4.4 Specifieke gebruiksregels
Tot het verboden gebruik als bedoeld in artikel 2.1, lid 1, sub c Wabo wordt in ieder geval gerekend:
-
a. het gebruik van gronden als opslagplaats voor bagger en specie;
4.5 Omgevingsvergunning voor het uitvoeren van een werk, geen bouwwerk zijnde, of van werkzaamheden
4.5.1 Vergunningvereiste
Het is verboden om zonder of in afwijking van een omgevingsvergunning de navolgende werken, geen bouwwerk zijnde, of werkzaamheden uit te voeren:
-
a. Het aanbrengen, verleggen en verbreden van paden, wegen en parkeergelegenheden, alsmede het aanbrengen van oppervlakteverhardingen;
-
b. Het aanbrengen en verleggen van boven- en ondergrondse transport-, energie- of telecommunicatieleidingen en de daarmee verband houdende constructies, installaties en apparatuur;
-
c. Het ontginnen, verlagen, afgraven, ophogen of egaliseren van de bodem;
-
d.

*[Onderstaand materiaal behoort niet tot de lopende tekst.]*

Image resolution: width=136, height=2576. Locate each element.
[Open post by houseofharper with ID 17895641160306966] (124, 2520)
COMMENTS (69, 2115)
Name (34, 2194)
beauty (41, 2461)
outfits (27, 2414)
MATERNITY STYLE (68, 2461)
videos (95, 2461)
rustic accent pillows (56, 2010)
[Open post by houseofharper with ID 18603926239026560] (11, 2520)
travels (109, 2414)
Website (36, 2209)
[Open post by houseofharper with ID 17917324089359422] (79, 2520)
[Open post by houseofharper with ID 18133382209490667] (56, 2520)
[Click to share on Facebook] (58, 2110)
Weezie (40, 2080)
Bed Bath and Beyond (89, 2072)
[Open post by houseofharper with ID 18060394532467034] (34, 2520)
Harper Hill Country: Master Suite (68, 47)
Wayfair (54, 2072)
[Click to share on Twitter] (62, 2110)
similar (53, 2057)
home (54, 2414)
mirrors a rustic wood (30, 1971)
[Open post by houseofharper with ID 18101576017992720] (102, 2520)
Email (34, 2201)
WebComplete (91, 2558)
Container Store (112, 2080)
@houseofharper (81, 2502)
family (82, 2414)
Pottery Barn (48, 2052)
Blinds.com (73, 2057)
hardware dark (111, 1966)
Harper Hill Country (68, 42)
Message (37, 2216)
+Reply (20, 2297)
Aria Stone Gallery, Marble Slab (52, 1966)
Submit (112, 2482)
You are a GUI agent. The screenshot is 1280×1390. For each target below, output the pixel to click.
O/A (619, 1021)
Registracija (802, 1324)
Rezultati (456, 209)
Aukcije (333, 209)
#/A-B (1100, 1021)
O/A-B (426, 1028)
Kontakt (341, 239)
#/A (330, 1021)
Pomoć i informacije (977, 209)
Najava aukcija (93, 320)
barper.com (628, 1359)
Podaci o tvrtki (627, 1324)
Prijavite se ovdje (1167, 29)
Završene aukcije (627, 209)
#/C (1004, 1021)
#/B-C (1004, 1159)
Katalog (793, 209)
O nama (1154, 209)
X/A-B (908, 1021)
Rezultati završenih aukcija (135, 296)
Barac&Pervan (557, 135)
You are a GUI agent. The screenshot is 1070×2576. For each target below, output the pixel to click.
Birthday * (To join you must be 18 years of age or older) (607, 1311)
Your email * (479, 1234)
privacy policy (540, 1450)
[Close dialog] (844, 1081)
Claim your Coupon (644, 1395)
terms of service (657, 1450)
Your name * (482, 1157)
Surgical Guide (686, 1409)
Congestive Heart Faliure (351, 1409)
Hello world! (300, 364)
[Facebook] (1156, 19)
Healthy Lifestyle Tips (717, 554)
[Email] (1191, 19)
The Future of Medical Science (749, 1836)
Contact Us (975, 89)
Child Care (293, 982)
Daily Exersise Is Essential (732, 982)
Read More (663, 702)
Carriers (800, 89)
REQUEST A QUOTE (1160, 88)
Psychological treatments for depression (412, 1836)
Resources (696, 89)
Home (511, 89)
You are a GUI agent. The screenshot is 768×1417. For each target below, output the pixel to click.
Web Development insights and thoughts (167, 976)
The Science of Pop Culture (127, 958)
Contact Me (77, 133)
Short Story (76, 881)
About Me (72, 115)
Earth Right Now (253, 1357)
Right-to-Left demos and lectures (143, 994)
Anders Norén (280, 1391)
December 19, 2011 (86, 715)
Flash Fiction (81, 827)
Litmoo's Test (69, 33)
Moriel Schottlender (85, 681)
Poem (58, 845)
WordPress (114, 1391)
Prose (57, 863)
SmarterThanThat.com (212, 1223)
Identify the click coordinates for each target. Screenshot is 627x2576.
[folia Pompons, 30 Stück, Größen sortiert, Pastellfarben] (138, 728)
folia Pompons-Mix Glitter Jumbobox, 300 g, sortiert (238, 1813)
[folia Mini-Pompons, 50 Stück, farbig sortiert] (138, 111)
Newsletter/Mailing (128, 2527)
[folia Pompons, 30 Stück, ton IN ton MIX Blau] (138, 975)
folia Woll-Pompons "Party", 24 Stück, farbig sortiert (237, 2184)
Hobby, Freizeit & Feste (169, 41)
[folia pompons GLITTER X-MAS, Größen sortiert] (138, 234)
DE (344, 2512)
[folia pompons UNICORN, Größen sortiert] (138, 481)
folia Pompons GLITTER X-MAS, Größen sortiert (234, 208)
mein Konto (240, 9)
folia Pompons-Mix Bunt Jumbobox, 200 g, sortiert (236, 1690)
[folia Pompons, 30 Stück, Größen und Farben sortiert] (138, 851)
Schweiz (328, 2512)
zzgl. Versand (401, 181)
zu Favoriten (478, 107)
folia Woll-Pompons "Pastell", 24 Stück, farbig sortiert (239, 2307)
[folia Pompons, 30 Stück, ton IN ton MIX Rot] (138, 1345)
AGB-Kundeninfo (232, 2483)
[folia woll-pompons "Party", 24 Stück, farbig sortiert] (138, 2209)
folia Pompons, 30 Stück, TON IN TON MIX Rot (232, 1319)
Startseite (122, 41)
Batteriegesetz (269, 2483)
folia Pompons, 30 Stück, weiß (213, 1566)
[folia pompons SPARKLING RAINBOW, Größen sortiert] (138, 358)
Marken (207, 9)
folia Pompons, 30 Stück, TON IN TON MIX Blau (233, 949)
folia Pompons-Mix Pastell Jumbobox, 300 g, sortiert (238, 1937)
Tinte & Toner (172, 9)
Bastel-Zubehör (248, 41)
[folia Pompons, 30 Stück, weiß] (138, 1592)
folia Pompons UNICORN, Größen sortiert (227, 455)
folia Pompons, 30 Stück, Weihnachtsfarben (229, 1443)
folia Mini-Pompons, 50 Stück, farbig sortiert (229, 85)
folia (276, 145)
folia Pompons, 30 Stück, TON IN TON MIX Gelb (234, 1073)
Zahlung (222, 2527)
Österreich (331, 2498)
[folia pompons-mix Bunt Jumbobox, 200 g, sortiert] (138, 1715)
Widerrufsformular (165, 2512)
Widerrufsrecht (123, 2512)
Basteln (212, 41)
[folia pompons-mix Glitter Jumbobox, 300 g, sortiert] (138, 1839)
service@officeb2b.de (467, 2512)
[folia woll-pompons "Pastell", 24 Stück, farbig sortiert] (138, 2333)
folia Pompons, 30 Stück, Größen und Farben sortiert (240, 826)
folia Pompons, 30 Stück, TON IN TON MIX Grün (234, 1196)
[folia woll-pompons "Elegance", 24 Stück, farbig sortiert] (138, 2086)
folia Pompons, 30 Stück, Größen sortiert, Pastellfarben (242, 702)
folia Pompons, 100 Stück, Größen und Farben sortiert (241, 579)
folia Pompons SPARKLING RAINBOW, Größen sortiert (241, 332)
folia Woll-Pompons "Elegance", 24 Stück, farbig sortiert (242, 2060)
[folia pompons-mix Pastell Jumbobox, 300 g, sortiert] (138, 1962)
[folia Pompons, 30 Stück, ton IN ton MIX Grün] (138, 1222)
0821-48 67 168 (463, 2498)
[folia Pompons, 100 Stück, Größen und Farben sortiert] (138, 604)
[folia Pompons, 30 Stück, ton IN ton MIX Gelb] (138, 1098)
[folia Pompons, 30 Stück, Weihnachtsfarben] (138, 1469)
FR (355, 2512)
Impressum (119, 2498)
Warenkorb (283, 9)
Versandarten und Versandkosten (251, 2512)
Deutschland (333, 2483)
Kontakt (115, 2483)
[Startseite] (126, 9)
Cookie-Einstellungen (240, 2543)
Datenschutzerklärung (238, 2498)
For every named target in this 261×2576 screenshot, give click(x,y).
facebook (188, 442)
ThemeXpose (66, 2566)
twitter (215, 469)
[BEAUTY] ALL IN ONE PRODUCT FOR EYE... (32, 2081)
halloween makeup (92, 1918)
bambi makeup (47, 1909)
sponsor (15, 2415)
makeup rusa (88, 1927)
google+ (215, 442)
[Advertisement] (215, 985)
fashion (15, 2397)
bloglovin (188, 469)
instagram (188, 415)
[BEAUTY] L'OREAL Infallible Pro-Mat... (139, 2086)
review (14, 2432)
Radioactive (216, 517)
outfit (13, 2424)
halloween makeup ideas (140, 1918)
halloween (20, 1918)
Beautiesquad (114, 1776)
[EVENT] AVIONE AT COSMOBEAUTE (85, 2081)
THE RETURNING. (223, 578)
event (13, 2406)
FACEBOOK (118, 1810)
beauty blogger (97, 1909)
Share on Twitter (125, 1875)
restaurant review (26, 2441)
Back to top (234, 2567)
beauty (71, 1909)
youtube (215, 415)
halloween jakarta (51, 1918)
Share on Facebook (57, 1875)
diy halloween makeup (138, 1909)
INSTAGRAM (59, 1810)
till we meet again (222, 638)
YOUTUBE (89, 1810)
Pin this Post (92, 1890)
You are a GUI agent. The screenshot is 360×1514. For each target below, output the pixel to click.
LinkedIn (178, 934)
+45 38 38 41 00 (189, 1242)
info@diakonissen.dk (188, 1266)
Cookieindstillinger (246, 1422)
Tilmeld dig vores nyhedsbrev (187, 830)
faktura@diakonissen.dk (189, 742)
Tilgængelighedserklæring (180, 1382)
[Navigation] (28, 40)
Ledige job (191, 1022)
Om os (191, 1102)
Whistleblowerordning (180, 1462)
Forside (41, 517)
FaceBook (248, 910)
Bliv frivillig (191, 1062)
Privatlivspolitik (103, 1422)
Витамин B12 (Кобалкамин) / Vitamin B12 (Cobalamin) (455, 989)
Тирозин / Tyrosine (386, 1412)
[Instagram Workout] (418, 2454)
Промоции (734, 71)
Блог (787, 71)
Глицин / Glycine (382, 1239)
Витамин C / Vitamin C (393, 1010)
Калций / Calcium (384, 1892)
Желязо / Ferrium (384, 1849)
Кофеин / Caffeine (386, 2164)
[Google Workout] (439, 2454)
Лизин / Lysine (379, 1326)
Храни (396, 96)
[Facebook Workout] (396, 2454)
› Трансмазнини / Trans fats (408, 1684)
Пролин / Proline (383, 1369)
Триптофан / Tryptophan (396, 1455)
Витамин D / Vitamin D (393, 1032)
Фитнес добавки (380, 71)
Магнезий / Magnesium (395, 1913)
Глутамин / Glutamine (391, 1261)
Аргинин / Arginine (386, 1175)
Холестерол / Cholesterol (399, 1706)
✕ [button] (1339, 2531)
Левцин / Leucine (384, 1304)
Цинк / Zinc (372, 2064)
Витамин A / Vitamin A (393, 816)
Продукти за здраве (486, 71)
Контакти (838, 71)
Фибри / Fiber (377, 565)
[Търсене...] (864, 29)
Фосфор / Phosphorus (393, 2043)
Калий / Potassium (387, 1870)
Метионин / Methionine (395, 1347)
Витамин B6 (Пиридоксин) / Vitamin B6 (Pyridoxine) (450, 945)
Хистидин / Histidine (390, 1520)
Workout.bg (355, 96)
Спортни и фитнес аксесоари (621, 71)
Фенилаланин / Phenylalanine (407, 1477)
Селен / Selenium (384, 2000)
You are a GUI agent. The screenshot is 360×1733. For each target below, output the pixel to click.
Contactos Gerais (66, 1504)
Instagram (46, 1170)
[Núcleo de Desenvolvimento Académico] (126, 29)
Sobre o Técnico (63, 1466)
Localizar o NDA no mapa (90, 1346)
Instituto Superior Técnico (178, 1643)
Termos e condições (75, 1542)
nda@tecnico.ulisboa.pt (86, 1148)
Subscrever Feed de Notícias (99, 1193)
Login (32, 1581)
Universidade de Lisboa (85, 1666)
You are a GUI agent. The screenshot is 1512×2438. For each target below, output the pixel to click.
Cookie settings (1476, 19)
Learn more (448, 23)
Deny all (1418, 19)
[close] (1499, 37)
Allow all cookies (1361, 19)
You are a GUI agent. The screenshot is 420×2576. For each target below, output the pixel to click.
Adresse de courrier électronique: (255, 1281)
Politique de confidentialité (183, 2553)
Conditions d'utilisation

Het graven, verbreden, dempen van sloten; het geheel of gedeeltelijk dempen van drinkputten en welen; het aanleggen van gesloten drainagesystemen; het diepploegen dieper dan 0,50 meter;
-
e. Het wijzigen dan wel verwijderen (vellen, rooien) van houtwalprofielen en houtgewassen;
-
f. Het beplanten van gronden met houtgewassen;
-
g. Het aanleggen of aanbrengen van oeverbeschoeiingen, kaden en aanlegplaatsen;
-
h. Het blijvend omzetten van grasland in bouwland dan wel het scheuren van grasland t.b.v. graslandverbetering (doorzaaien);
-
i. het planten van fruitteeltbomen op niet bestaande boomgaarden binnen een zone van 50 meter rondom woon- en verblijfsrecreatiegebieden.
4.5.2 Uitzonderingsregel
Het in lid 4.5.1 vervatte verbod geldt niet voor het uitvoeren van:
-
a. werken, geen bouwwerk zijnde, of werkzaamheden voor normaal onderhoud en beheer;
-
b. werken, geen bouwwerk zijnde, of werkzaamheden die op het tijdstip van de inwerkingtreding van dit plan in uitvoering zijn.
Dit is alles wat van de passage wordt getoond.